Exercise details:
Quote the items from the line with "Screen dimensions: 732x545" up to and including the line with "Action: 33,366", word for word, leaving the pictures out of your answer.

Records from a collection

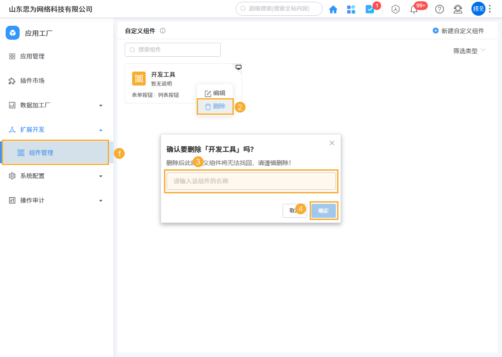Click 新建自定义组件 link

(459, 31)
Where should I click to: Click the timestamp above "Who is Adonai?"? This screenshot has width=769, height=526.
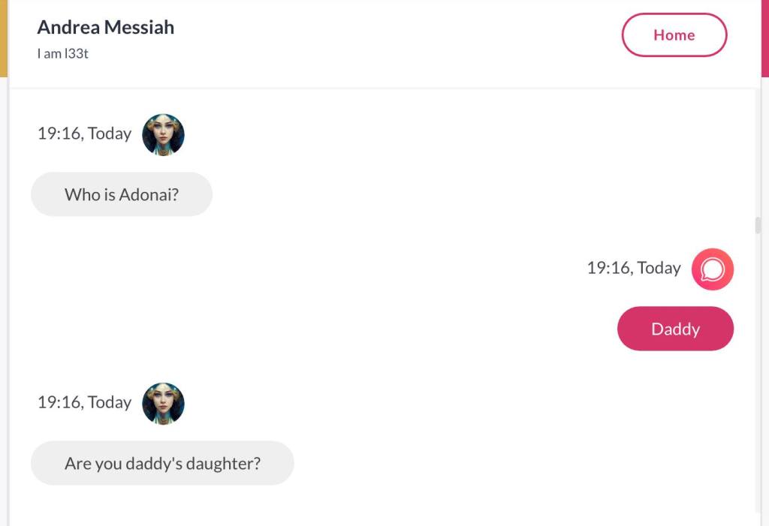pyautogui.click(x=84, y=134)
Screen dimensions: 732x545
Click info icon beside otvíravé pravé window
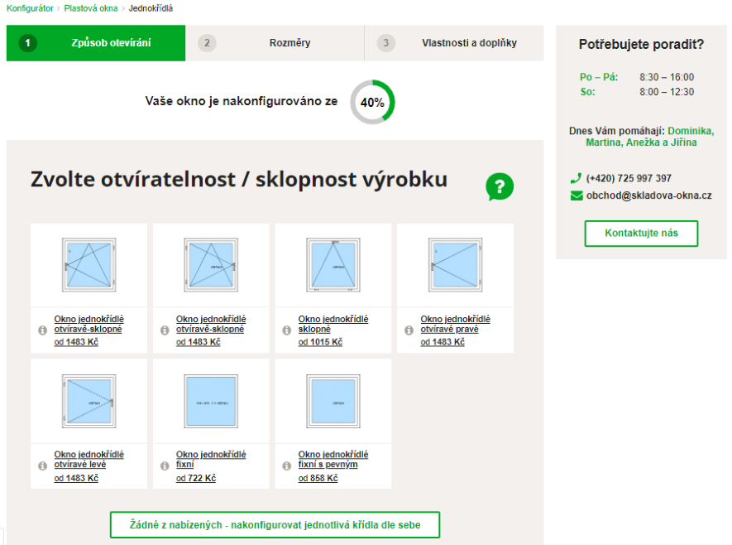coord(409,330)
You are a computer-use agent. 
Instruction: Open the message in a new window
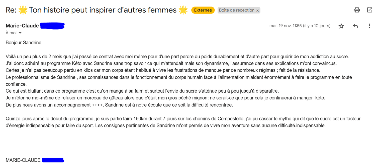pos(369,10)
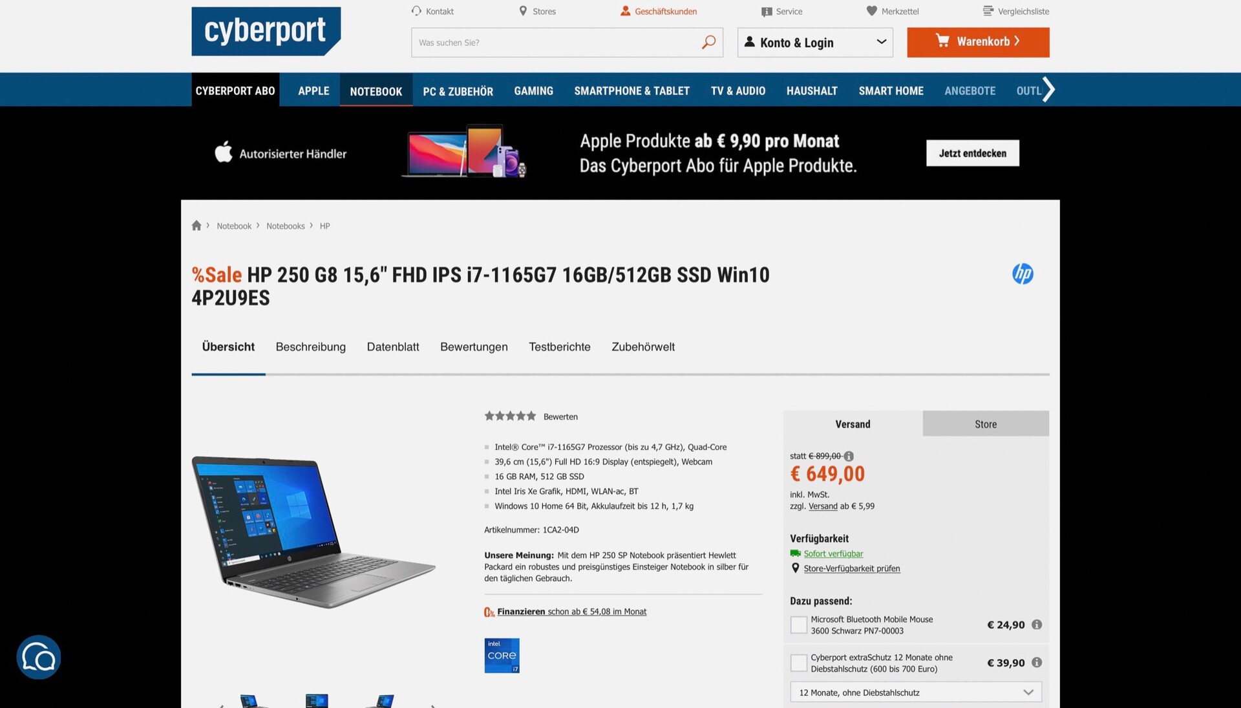
Task: Click the Jetzt entdecken button
Action: [x=972, y=153]
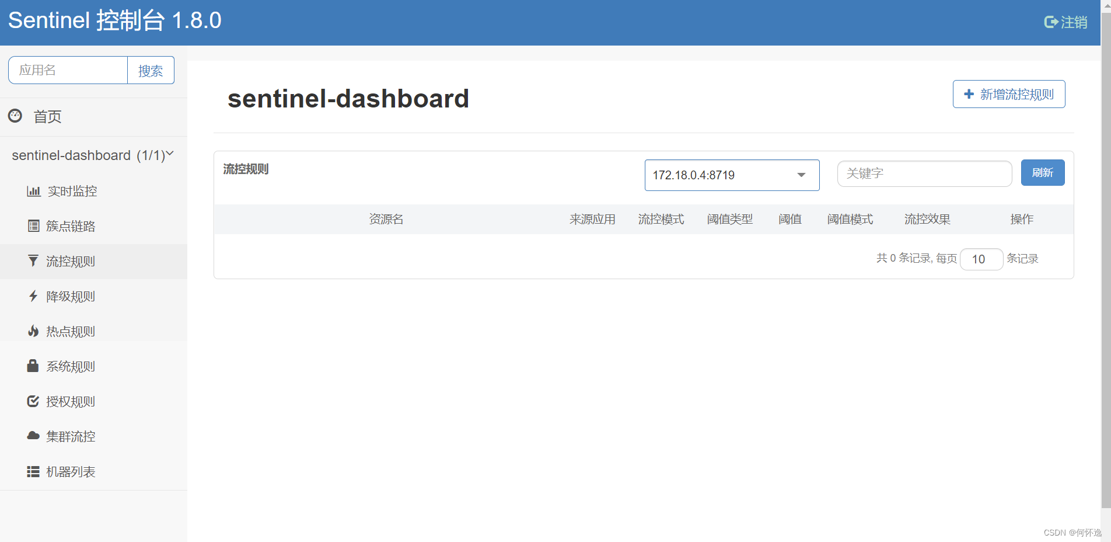The width and height of the screenshot is (1111, 542).
Task: Click the 系统规则 lock icon
Action: 33,366
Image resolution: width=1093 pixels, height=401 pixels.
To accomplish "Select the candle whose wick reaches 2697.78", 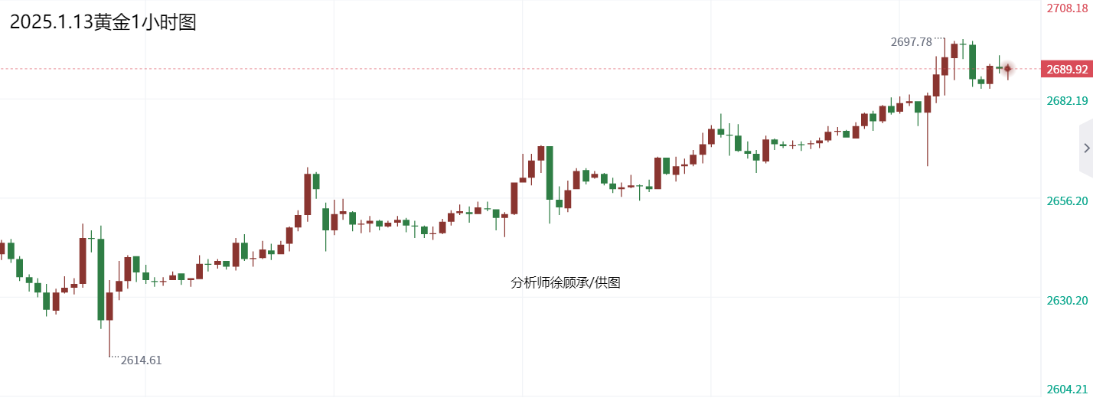I will (x=945, y=66).
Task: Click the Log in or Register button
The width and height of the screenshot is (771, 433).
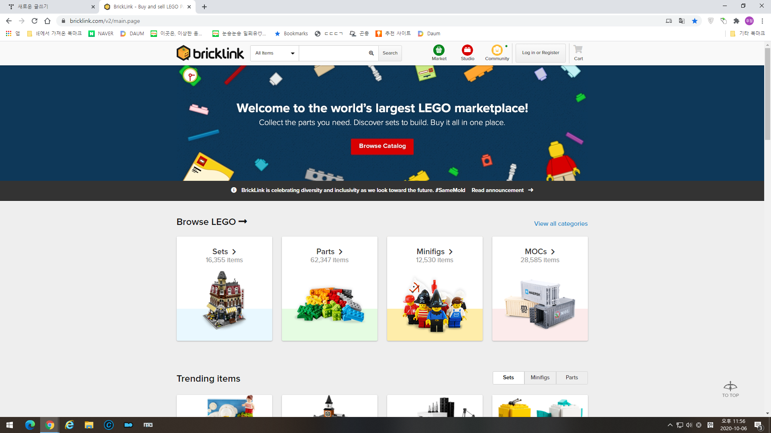Action: pos(540,53)
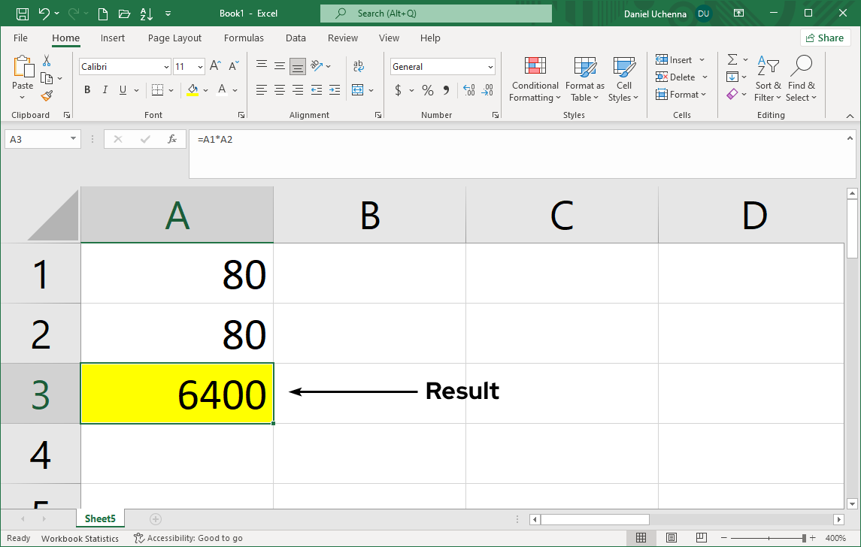Viewport: 861px width, 547px height.
Task: Open Conditional Formatting options
Action: point(535,78)
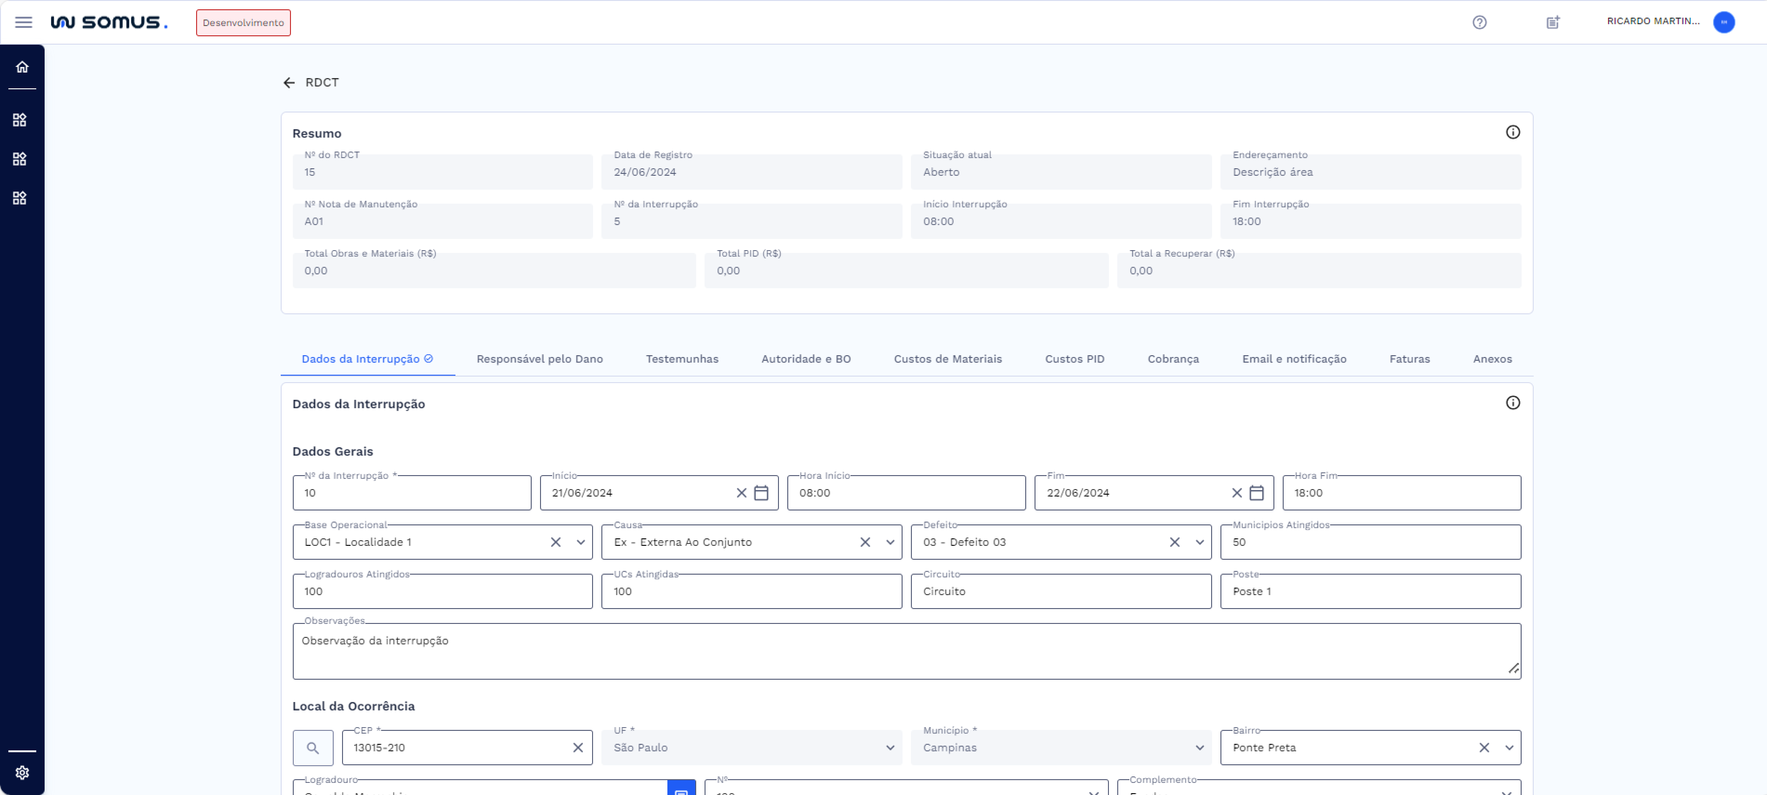Open the hamburger navigation menu
The width and height of the screenshot is (1767, 795).
click(23, 22)
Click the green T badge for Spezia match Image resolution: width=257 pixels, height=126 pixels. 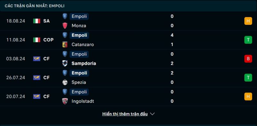[248, 78]
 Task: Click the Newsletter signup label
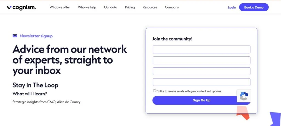[36, 36]
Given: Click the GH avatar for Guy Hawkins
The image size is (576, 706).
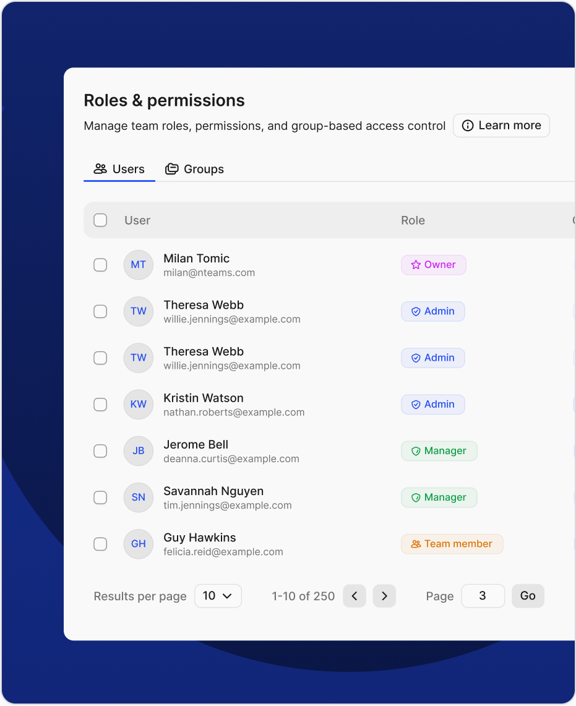Looking at the screenshot, I should coord(138,544).
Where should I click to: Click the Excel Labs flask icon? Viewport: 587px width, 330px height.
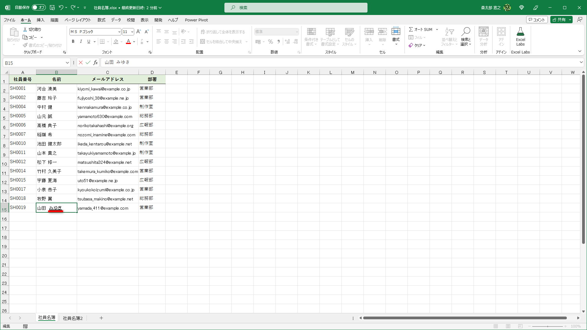point(520,36)

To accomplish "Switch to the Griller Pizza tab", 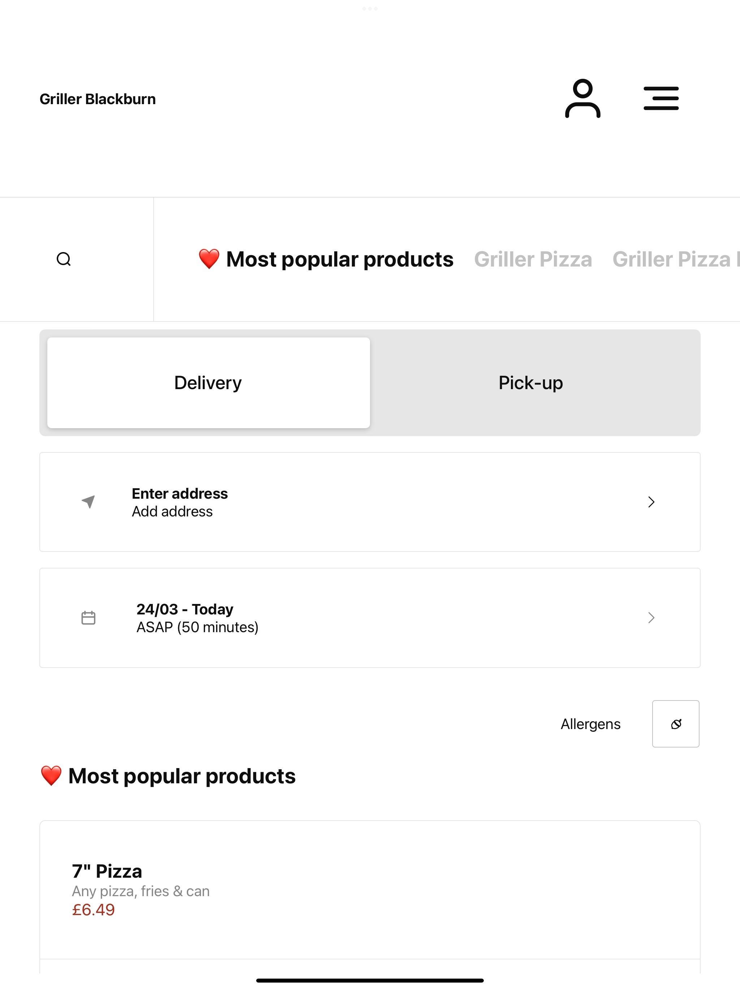I will [x=533, y=259].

Complete answer:
Screen dimensions: 732x545
Click info icon beside otvíravé pravé window
coord(409,330)
You are a computer-use agent. 
Instruction: Open the message in a new window
pos(369,10)
Task: Click the Jetzt entdecken button
Action: [x=972, y=153]
The width and height of the screenshot is (1111, 542).
Task: Click the 系统规则 lock icon
Action: 33,366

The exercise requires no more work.